Element and text position data:
------------------------------------------------------------------------

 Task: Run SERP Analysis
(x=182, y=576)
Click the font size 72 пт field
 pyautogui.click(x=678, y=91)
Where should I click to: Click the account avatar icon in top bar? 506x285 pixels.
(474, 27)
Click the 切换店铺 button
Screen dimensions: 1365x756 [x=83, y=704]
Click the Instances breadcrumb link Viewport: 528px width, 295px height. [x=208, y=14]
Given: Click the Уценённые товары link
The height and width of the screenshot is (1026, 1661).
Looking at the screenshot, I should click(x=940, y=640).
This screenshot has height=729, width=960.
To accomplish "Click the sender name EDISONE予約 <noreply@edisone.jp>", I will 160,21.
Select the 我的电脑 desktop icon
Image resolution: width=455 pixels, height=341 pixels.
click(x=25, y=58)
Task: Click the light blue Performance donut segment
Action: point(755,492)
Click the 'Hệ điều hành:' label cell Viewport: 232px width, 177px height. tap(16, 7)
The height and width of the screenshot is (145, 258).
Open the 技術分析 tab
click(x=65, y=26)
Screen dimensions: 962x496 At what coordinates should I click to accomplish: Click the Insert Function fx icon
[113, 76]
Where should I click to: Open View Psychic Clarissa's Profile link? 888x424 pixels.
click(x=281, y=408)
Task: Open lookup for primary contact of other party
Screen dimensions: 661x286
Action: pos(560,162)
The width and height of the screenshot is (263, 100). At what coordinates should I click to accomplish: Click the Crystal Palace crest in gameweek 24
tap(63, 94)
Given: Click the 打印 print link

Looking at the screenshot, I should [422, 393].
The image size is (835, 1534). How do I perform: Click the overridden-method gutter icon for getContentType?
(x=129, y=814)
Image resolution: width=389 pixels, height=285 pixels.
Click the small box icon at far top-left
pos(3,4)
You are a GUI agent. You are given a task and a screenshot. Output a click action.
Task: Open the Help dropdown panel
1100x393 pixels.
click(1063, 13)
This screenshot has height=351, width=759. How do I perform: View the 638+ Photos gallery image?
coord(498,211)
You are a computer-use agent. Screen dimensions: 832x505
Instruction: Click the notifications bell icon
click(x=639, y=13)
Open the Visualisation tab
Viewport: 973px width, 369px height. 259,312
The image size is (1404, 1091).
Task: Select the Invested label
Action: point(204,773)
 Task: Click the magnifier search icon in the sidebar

------------------------------------------------------------------------

**Task brief:**
Please copy out every row above without changing anything.

**Result for this exercise:**
 Task: Run SERP Analysis
(x=182, y=576)
Click the font size 72 пт field
 pyautogui.click(x=678, y=91)
Where should I click to: Click the account avatar icon in top bar? 506x285 pixels.
(474, 27)
Click the 切换店铺 button
Screen dimensions: 1365x756 [x=83, y=704]
Click the Instances breadcrumb link Viewport: 528px width, 295px height. [x=208, y=14]
Given: Click the Уценённые товары link
The height and width of the screenshot is (1026, 1661).
Looking at the screenshot, I should click(x=940, y=640).
This screenshot has height=729, width=960.
To accomplish "Click the sender name EDISONE予約 <noreply@edisone.jp>", I will 160,21.
Select the 我的电脑 desktop icon
Image resolution: width=455 pixels, height=341 pixels.
click(x=25, y=58)
Task: Click the light blue Performance donut segment
Action: point(755,492)
Click the 'Hệ điều hành:' label cell Viewport: 232px width, 177px height. tap(16, 7)
The height and width of the screenshot is (145, 258).
Open the 技術分析 tab
click(x=65, y=26)
Screen dimensions: 962x496 At what coordinates should I click to accomplish: Click the Insert Function fx icon
[113, 76]
Where should I click to: Open View Psychic Clarissa's Profile link? 888x424 pixels.
click(x=281, y=408)
Task: Open lookup for primary contact of other party
Screen dimensions: 661x286
Action: pos(560,162)
The width and height of the screenshot is (263, 100). At what coordinates should I click to accomplish: Click the Crystal Palace crest in gameweek 24
tap(63, 94)
Given: Click the 打印 print link

Looking at the screenshot, I should [422, 393].
The image size is (835, 1534). How do I perform: Click the overridden-method gutter icon for getContentType?
(x=129, y=814)
Image resolution: width=389 pixels, height=285 pixels.
Click the small box icon at far top-left
pos(3,4)
You are a GUI agent. You are given a task and a screenshot. Output a click action.
Task: Open the Help dropdown panel
1100x393 pixels.
click(1063, 13)
This screenshot has height=351, width=759. How do I perform: View the 638+ Photos gallery image?
coord(498,211)
You are a computer-use agent. Screen dimensions: 832x505
Instruction: Click the notifications bell icon
click(x=639, y=13)
Open the Visualisation tab
Viewport: 973px width, 369px height. 259,312
The image size is (1404, 1091).
Task: Select the Invested label
Action: point(204,773)
 Task: Click the magnifier search icon in the sidebar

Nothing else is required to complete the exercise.